As part of the recent boom in concept albums, Oh Perilous World presents an alternative history inspired by singer/lead cellist Melora Creager’s reading of daily world events over the past two years. The moral doublespeak of the Bush era ought to be familiar to members of Rasputina, who perform in corsets and are passionate students of the notoriously hypocritical Victorian age. Since the band’s formation in 1992, cited jokingly as 1891, and throughout its multiple incarnations since then, its music has been informed by founder Creager’s obsessions with real historical events and people, like Howard Hughes and Rosemary Kennedy.
Peek into Rasputina’s Oh Perilous World after the jump!

Rasputina's world. Enter at your own peril.
So, the concept of Oh Perilous World finds Mary Todd Lincoln representing the United States as the Queen of Florida, who sends her blimp armies to attack Pitcairn Island, symbolic of the Middle East, where Fletcher Christian's son Thursday leads a rebellion. Don’t be baffled by the plot. Just be grateful this is not an actual scenario that Condi Rice has had to confront.

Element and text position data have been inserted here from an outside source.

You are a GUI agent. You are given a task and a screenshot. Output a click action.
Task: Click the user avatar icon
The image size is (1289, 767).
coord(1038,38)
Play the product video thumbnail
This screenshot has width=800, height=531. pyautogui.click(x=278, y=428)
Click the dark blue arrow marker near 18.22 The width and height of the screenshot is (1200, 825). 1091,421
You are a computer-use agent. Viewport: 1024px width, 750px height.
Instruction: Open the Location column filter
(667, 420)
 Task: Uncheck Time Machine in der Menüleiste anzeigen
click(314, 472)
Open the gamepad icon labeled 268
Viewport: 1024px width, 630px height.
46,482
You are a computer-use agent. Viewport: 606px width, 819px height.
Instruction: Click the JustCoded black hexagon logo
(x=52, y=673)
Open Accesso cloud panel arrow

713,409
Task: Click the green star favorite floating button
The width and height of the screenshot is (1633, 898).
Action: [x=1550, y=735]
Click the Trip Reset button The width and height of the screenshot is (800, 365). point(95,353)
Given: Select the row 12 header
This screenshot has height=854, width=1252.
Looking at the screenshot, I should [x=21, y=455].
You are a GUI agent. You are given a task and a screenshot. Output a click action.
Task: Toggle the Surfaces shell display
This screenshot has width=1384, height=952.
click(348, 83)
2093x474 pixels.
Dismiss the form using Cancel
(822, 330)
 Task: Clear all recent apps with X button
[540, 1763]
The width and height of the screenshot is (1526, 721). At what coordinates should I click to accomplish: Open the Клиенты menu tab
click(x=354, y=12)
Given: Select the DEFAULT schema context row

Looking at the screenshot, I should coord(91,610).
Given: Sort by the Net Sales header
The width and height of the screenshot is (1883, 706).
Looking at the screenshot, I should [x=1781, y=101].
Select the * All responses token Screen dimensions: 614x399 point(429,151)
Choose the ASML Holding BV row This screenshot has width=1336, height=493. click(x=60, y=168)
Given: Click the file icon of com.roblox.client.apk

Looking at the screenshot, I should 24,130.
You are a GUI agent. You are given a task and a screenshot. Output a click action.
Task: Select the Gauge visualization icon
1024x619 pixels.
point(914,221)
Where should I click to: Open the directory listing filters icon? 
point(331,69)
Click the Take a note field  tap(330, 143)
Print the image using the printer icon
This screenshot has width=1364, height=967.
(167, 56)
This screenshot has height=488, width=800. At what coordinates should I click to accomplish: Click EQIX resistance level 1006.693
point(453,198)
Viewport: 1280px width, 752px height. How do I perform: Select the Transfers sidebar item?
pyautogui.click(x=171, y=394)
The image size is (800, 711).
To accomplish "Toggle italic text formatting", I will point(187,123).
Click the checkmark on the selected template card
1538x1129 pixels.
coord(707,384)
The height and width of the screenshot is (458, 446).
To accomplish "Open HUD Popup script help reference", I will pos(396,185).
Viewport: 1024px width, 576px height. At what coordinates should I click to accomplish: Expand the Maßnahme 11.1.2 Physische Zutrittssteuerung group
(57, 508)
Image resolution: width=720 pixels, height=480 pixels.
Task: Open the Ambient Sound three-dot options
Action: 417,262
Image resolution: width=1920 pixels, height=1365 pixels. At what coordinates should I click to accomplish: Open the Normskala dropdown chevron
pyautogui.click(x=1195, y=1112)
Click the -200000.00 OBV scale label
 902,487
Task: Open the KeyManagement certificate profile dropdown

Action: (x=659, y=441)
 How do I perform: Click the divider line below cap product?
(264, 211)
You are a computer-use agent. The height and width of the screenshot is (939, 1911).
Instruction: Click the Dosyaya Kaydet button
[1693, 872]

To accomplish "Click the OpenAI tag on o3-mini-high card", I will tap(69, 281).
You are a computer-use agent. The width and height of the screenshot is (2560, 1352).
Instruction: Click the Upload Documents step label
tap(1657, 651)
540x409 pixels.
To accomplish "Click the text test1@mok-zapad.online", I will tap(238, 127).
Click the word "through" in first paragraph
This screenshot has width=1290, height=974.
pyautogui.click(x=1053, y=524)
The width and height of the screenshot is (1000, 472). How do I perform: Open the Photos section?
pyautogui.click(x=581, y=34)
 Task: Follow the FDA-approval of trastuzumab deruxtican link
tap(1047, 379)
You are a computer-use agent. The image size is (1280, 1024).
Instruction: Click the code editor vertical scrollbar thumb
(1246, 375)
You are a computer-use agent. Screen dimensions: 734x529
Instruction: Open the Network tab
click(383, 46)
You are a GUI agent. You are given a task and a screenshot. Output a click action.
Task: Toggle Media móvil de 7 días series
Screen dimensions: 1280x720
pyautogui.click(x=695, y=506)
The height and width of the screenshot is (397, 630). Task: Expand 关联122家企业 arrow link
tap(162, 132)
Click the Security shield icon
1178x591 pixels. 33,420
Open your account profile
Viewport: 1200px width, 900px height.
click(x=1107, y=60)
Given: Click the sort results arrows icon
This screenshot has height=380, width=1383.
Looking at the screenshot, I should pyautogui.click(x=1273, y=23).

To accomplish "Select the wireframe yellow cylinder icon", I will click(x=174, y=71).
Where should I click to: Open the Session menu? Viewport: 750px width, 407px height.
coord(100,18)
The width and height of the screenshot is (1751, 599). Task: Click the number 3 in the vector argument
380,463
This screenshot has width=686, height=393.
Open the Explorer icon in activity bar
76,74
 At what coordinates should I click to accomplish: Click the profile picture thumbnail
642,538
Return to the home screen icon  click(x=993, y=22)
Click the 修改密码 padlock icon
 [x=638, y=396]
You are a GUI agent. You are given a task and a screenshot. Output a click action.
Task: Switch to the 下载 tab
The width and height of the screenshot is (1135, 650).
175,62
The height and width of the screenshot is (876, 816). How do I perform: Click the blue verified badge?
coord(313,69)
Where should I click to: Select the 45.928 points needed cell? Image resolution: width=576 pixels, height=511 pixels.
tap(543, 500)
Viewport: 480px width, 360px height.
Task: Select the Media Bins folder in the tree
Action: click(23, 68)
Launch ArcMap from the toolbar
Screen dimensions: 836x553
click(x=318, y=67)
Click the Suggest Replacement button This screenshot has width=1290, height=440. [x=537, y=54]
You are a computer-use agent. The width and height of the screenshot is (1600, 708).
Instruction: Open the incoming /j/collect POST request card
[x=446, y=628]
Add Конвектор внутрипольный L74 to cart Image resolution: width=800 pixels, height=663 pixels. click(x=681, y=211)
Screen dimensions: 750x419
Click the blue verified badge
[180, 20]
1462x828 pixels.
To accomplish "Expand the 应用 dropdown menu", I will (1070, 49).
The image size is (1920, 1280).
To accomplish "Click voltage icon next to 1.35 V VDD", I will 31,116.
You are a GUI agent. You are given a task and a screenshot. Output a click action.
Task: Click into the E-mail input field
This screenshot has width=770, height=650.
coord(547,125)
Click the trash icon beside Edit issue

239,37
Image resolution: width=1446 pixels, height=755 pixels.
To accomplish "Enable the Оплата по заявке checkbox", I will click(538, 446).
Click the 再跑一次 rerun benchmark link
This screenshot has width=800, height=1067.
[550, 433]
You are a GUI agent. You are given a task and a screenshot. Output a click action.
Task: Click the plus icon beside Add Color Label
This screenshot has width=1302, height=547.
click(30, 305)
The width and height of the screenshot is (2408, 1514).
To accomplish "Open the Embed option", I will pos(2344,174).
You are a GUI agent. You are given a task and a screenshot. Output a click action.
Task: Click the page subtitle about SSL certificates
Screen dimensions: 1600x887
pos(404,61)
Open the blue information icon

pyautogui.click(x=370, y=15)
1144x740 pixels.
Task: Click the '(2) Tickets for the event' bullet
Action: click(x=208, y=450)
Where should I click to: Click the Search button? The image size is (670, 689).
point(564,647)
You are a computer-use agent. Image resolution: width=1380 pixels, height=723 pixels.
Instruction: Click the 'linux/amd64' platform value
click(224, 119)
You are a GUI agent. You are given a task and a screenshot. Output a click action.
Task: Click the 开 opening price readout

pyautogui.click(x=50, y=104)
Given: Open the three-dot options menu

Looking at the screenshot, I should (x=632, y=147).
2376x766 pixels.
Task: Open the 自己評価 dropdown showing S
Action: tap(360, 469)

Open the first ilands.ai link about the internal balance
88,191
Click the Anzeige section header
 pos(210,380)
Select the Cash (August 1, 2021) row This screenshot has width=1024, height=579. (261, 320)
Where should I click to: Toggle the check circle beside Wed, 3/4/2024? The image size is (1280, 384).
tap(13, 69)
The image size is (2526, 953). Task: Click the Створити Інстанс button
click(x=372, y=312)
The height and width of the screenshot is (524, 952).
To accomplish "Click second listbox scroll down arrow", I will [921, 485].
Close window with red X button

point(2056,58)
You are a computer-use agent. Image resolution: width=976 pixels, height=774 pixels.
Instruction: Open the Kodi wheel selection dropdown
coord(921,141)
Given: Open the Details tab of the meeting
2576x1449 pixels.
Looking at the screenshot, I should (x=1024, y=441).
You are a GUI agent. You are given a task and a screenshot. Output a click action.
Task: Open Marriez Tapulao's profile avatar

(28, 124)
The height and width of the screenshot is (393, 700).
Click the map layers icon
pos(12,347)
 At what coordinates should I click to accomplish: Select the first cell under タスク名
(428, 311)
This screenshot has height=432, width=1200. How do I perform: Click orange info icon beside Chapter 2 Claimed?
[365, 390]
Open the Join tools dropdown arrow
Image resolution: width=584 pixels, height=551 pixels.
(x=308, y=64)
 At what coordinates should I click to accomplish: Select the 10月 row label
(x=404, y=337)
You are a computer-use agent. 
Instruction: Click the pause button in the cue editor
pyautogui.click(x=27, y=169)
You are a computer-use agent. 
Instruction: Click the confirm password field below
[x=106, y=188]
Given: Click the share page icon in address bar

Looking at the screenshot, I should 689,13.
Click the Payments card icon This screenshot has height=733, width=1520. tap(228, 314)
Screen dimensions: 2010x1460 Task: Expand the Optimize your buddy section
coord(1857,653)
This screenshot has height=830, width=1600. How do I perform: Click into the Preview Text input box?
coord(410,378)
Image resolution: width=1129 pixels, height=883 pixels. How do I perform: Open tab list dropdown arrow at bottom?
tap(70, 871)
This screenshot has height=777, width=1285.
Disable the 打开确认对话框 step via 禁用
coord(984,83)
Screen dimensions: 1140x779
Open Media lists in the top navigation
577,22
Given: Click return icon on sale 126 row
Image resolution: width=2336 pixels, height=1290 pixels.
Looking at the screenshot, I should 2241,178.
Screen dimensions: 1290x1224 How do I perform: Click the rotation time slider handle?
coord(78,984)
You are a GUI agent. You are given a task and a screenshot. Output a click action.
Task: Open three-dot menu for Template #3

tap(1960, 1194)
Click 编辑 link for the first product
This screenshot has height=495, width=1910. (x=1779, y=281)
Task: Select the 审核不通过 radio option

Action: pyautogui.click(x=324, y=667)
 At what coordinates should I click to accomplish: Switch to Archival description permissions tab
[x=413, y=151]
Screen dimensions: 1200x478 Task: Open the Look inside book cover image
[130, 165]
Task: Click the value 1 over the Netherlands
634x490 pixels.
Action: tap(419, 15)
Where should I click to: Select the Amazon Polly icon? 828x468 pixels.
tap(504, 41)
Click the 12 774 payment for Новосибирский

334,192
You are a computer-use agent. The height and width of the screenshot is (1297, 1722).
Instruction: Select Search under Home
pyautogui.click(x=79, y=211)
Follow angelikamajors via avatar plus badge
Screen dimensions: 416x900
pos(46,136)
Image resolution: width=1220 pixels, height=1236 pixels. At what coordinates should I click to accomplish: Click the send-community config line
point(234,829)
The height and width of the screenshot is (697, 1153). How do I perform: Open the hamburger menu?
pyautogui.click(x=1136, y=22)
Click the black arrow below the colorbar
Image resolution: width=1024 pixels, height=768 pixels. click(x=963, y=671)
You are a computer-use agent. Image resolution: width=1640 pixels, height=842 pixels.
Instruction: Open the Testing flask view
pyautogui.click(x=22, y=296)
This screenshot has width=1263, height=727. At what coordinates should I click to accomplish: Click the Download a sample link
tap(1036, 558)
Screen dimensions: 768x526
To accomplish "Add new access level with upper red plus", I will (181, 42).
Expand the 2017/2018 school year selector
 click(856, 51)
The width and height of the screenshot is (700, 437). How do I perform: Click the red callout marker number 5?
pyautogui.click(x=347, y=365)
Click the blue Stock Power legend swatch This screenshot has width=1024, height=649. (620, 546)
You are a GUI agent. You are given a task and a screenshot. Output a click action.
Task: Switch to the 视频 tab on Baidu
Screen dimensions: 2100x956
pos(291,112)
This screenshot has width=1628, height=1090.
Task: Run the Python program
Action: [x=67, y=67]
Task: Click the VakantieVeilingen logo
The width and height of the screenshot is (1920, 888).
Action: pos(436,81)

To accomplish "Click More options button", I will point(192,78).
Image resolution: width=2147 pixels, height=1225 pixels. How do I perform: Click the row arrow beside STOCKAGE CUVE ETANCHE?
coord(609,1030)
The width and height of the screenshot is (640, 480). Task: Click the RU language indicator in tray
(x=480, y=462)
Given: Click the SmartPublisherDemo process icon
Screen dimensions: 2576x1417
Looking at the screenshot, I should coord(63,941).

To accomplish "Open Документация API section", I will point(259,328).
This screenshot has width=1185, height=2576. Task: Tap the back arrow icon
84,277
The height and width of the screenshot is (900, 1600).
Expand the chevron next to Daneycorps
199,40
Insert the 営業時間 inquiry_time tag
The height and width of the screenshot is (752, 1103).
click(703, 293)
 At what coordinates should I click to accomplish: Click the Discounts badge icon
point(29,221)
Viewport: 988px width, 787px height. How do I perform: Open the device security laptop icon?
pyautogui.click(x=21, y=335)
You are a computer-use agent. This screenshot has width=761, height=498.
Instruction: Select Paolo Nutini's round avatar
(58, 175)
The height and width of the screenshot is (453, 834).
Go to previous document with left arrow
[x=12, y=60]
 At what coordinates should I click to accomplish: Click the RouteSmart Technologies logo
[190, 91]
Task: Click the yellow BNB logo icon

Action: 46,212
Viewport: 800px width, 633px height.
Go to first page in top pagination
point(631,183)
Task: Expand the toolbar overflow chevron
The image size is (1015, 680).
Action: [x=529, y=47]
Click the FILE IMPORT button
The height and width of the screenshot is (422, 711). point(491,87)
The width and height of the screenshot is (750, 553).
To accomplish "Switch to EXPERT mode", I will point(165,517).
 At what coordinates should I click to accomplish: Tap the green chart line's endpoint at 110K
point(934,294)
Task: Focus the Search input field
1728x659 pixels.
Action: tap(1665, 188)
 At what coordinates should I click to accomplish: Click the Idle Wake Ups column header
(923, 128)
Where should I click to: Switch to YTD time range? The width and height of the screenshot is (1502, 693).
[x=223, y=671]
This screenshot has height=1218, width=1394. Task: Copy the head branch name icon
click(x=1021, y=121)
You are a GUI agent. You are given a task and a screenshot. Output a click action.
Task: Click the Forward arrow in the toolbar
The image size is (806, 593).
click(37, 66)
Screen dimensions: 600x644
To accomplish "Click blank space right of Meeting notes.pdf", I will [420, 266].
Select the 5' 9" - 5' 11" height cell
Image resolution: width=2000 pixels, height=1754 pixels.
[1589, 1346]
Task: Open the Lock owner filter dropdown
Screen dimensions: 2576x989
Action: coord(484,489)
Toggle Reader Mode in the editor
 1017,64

Rasputina plays a blend of classical cello music and rock, and Oh Perilous World is at its best when the latter element roars front and center. Kansas transplant Creager, after all, did once open for the Throwing Muses and the Pixies, and she supported Nirvana on the European leg of the In Utero tour, including their final show in Munich. Accordingly, she and Rasputina excel on the new album’s noisier tracks, like “Choose Me for Champion,” and “Draconian Crackdown,” which allow waves of rock to crash through and foam with the cellos in a delightful ocean of noise. Also noteworthy is the tune, “Oh Bring Back the Egg Unbroken,” with its sexy, swaggering tempo and call-response vocals that echo the early 1960s Girl Group sound.
Say, Rasputina shows that history can be fun. Watch their cover of Heart’s “Barricuda,” its own kind of blast from the past, to see the proof. Or, better yet, catch Rasputina on their U.S. tour this July and August, with appearances by Jana Hunter and Shara Worden of My Brightest Diamond.